- [PROBLEM]:
Please return every line of the entries below as a JSON list of strings, one string per line, with blank lines left out.

- [MATERIAL FOR THIS TASK]:
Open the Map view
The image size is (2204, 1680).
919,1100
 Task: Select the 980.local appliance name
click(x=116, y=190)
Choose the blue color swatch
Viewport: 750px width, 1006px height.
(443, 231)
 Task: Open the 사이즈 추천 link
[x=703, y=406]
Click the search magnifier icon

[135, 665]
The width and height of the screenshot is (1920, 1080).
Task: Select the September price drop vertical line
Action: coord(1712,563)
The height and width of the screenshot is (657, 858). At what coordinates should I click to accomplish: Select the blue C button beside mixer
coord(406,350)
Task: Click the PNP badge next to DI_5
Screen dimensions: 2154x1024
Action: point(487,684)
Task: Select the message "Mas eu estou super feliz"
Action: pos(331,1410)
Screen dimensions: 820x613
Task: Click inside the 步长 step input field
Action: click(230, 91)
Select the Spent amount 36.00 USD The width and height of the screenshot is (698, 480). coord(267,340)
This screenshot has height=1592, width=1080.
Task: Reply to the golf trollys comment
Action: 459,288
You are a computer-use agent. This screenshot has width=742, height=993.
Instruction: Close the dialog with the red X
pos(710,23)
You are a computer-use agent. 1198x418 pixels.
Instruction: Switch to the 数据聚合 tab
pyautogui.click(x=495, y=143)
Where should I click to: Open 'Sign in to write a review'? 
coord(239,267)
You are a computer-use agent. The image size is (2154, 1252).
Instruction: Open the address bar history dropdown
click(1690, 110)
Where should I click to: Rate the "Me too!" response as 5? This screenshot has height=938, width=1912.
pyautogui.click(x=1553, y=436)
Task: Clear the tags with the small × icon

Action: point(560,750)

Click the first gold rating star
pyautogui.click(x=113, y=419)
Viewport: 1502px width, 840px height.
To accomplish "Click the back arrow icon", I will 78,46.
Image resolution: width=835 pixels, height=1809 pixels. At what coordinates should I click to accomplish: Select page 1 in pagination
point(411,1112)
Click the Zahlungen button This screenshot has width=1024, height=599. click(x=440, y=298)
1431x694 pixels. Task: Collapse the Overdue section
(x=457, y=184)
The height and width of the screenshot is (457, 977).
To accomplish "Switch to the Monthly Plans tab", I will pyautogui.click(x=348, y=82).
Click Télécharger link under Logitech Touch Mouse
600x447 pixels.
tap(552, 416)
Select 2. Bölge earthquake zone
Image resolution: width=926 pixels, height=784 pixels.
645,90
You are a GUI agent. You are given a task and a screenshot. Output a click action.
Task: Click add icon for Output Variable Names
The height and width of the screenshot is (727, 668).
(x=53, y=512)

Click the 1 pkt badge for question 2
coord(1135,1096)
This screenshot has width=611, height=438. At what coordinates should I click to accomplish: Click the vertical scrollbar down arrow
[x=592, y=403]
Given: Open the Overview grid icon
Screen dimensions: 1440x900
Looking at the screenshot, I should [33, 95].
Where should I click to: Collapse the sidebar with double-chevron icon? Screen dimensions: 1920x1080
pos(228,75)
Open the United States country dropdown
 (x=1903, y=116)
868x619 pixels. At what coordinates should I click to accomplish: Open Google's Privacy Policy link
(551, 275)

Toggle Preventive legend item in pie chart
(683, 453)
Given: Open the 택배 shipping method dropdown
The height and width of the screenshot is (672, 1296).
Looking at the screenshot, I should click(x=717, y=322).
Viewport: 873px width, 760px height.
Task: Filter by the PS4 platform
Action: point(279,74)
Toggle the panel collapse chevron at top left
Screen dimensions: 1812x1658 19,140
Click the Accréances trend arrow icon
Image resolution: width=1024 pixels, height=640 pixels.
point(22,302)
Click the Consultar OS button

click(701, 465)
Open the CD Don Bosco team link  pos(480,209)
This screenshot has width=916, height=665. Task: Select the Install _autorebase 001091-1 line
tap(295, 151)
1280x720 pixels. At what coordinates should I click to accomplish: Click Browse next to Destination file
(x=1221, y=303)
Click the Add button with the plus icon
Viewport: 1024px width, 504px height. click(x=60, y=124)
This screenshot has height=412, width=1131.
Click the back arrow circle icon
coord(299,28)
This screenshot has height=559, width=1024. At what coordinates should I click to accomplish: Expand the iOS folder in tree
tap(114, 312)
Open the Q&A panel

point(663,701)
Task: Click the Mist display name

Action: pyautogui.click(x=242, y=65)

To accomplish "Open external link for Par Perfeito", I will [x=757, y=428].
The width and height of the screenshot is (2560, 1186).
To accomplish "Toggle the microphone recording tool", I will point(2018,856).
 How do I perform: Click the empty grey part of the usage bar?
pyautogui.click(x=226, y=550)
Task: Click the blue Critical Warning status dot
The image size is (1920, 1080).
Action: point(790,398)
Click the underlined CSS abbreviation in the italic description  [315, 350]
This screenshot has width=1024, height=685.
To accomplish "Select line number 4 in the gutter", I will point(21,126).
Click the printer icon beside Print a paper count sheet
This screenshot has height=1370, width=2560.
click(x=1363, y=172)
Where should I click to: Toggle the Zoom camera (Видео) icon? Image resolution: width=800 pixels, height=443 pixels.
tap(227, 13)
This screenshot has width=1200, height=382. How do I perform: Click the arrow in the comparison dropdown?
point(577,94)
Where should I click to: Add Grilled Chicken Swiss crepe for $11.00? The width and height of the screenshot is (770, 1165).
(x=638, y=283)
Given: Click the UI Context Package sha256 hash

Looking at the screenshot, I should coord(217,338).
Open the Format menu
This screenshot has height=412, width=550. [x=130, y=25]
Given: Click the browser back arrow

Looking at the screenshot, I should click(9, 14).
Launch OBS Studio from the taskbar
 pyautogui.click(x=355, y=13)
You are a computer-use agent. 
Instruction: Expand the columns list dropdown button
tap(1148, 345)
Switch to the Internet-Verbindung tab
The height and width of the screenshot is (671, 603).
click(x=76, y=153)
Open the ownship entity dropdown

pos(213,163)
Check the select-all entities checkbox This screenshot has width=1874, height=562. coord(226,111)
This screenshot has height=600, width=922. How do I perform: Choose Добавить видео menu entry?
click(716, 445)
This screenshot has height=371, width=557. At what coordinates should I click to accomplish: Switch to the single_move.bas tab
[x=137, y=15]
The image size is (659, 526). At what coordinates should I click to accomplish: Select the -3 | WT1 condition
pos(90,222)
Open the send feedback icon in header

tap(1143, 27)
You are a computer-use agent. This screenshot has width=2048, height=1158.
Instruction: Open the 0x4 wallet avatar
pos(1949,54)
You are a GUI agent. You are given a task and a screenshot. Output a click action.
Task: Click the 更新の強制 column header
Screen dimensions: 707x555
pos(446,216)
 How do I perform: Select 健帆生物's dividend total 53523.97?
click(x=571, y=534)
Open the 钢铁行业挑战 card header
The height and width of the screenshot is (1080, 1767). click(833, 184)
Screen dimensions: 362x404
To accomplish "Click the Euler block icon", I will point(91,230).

- [TASK RESULT]:
[
  "Open the Map view",
  "The image size is (2204, 1680).",
  "919,1100",
  " Task: Select the 980.local appliance name",
  "click(x=116, y=190)",
  "Choose the blue color swatch",
  "Viewport: 750px width, 1006px height.",
  "(443, 231)",
  " Task: Open the 사이즈 추천 link",
  "[x=703, y=406]",
  "Click the search magnifier icon",
  "[135, 665]",
  "The width and height of the screenshot is (1920, 1080).",
  "Task: Select the September price drop vertical line",
  "Action: coord(1712,563)",
  "The height and width of the screenshot is (657, 858). At what coordinates should I click to accomplish: Select the blue C button beside mixer",
  "coord(406,350)",
  "Task: Click the PNP badge next to DI_5",
  "Screen dimensions: 2154x1024",
  "Action: point(487,684)",
  "Task: Select the message \"Mas eu estou super feliz\"",
  "Action: pos(331,1410)",
  "Screen dimensions: 820x613",
  "Task: Click inside the 步长 step input field",
  "Action: click(230, 91)",
  "Select the Spent amount 36.00 USD The width and height of the screenshot is (698, 480). coord(267,340)",
  "This screenshot has height=1592, width=1080.",
  "Task: Reply to the golf trollys comment",
  "Action: 459,288",
  "You are a computer-use agent. This screenshot has width=742, height=993.",
  "Instruction: Close the dialog with the red X",
  "pos(710,23)",
  "You are a computer-use agent. 1198x418 pixels.",
  "Instruction: Switch to the 数据聚合 tab",
  "pyautogui.click(x=495, y=143)",
  "Where should I click to: Open 'Sign in to write a review'? ",
  "coord(239,267)",
  "You are a computer-use agent. The image size is (2154, 1252).",
  "Instruction: Open the address bar history dropdown",
  "click(1690, 110)",
  "Where should I click to: Rate the \"Me too!\" response as 5? This screenshot has height=938, width=1912.",
  "pyautogui.click(x=1553, y=436)",
  "Task: Clear the tags with the small × icon",
  "Action: point(560,750)",
  "Click the first gold rating star",
  "pyautogui.click(x=113, y=419)",
  "Viewport: 1502px width, 840px height.",
  "To accomplish \"Click the back arrow icon\", I will 78,46.",
  "Image resolution: width=835 pixels, height=1809 pixels. At what coordinates should I click to accomplish: Select page 1 in pagination",
  "point(411,1112)",
  "Click the Zahlungen button This screenshot has width=1024, height=599. click(x=440, y=298)",
  "1431x694 pixels. Task: Collapse the Overdue section",
  "(x=457, y=184)",
  "The height and width of the screenshot is (457, 977).",
  "To accomplish \"Switch to the Monthly Plans tab\", I will pyautogui.click(x=348, y=82).",
  "Click Télécharger link under Logitech Touch Mouse",
  "600x447 pixels.",
  "tap(552, 416)",
  "Select 2. Bölge earthquake zone",
  "Image resolution: width=926 pixels, height=784 pixels.",
  "645,90",
  "You are a GUI agent. You are given a task and a screenshot. Output a click action.",
  "Task: Click add icon for Output Variable Names",
  "The height and width of the screenshot is (727, 668).",
  "(x=53, y=512)",
  "Click the 1 pkt badge for question 2",
  "coord(1135,1096)",
  "This screenshot has width=611, height=438. At what coordinates should I click to accomplish: Click the vertical scrollbar down arrow",
  "[x=592, y=403]",
  "Given: Open the Overview grid icon",
  "Screen dimensions: 1440x900",
  "Looking at the screenshot, I should [33, 95].",
  "Where should I click to: Collapse the sidebar with double-chevron icon? Screen dimensions: 1920x1080",
  "pos(228,75)",
  "Open the United States country dropdown",
  " (x=1903, y=116)",
  "868x619 pixels. At what coordinates should I click to accomplish: Open Google's Privacy Policy link",
  "(551, 275)",
  "Toggle Preventive legend item in pie chart",
  "(683, 453)",
  "Given: Open the 택배 shipping method dropdown",
  "The height and width of the screenshot is (672, 1296).",
  "Looking at the screenshot, I should click(x=717, y=322).",
  "Viewport: 873px width, 760px height.",
  "Task: Filter by the PS4 platform",
  "Action: point(279,74)",
  "Toggle the panel collapse chevron at top left",
  "Screen dimensions: 1812x1658 19,140",
  "Click the Accréances trend arrow icon",
  "Image resolution: width=1024 pixels, height=640 pixels.",
  "point(22,302)",
  "Click the Consultar OS button",
  "click(701, 465)",
  "Open the CD Don Bosco team link  pos(480,209)",
  "This screenshot has width=916, height=665. Task: Select the Install _autorebase 001091-1 line",
  "tap(295, 151)",
  "1280x720 pixels. At what coordinates should I click to accomplish: Click Browse next to Destination file",
  "(x=1221, y=303)",
  "Click the Add button with the plus icon",
  "Viewport: 1024px width, 504px height. click(x=60, y=124)",
  "This screenshot has height=412, width=1131.",
  "Click the back arrow circle icon",
  "coord(299,28)",
  "This screenshot has height=559, width=1024. At what coordinates should I click to accomplish: Expand the iOS folder in tree",
  "tap(114, 312)",
  "Open the Q&A panel",
  "point(663,701)",
  "Task: Click the Mist display name",
  "Action: pyautogui.click(x=242, y=65)",
  "To accomplish \"Open external link for Par Perfeito\", I will [x=757, y=428].",
  "The width and height of the screenshot is (2560, 1186).",
  "To accomplish \"Toggle the microphone recording tool\", I will point(2018,856).",
  " How do I perform: Click the empty grey part of the usage bar?",
  "pyautogui.click(x=226, y=550)",
  "Task: Click the blue Critical Warning status dot",
  "The image size is (1920, 1080).",
  "Action: point(790,398)",
  "Click the underlined CSS abbreviation in the italic description  [315, 350]",
  "This screenshot has width=1024, height=685.",
  "To accomplish \"Select line number 4 in the gutter\", I will point(21,126).",
  "Click the printer icon beside Print a paper count sheet",
  "This screenshot has height=1370, width=2560.",
  "click(x=1363, y=172)",
  "Where should I click to: Toggle the Zoom camera (Видео) icon? Image resolution: width=800 pixels, height=443 pixels.",
  "tap(227, 13)",
  "This screenshot has width=1200, height=382. How do I perform: Click the arrow in the comparison dropdown?",
  "point(577,94)",
  "Where should I click to: Add Grilled Chicken Swiss crepe for $11.00? The width and height of the screenshot is (770, 1165).",
  "(x=638, y=283)",
  "Given: Click the UI Context Package sha256 hash",
  "Looking at the screenshot, I should coord(217,338).",
  "Open the Format menu",
  "This screenshot has height=412, width=550. [x=130, y=25]",
  "Given: Click the browser back arrow",
  "Looking at the screenshot, I should click(9, 14).",
  "Launch OBS Studio from the taskbar",
  " pyautogui.click(x=355, y=13)",
  "You are a computer-use agent. ",
  "Instruction: Expand the columns list dropdown button",
  "tap(1148, 345)",
  "Switch to the Internet-Verbindung tab",
  "The height and width of the screenshot is (671, 603).",
  "click(x=76, y=153)",
  "Open the ownship entity dropdown",
  "pos(213,163)",
  "Check the select-all entities checkbox This screenshot has width=1874, height=562. coord(226,111)",
  "This screenshot has height=600, width=922. How do I perform: Choose Добавить видео menu entry?",
  "click(716, 445)",
  "This screenshot has height=371, width=557. At what coordinates should I click to accomplish: Switch to the single_move.bas tab",
  "[x=137, y=15]",
  "The image size is (659, 526). At what coordinates should I click to accomplish: Select the -3 | WT1 condition",
  "pos(90,222)",
  "Open the send feedback icon in header",
  "tap(1143, 27)",
  "You are a computer-use agent. This screenshot has width=2048, height=1158.",
  "Instruction: Open the 0x4 wallet avatar",
  "pos(1949,54)",
  "You are a GUI agent. You are given a task and a screenshot. Output a click action.",
  "Task: Click the 更新の強制 column header",
  "Screen dimensions: 707x555",
  "pos(446,216)",
  " How do I perform: Select 健帆生物's dividend total 53523.97?",
  "click(x=571, y=534)",
  "Open the 钢铁行业挑战 card header",
  "The height and width of the screenshot is (1080, 1767). click(833, 184)",
  "Screen dimensions: 362x404",
  "To accomplish \"Click the Euler block icon\", I will point(91,230)."
]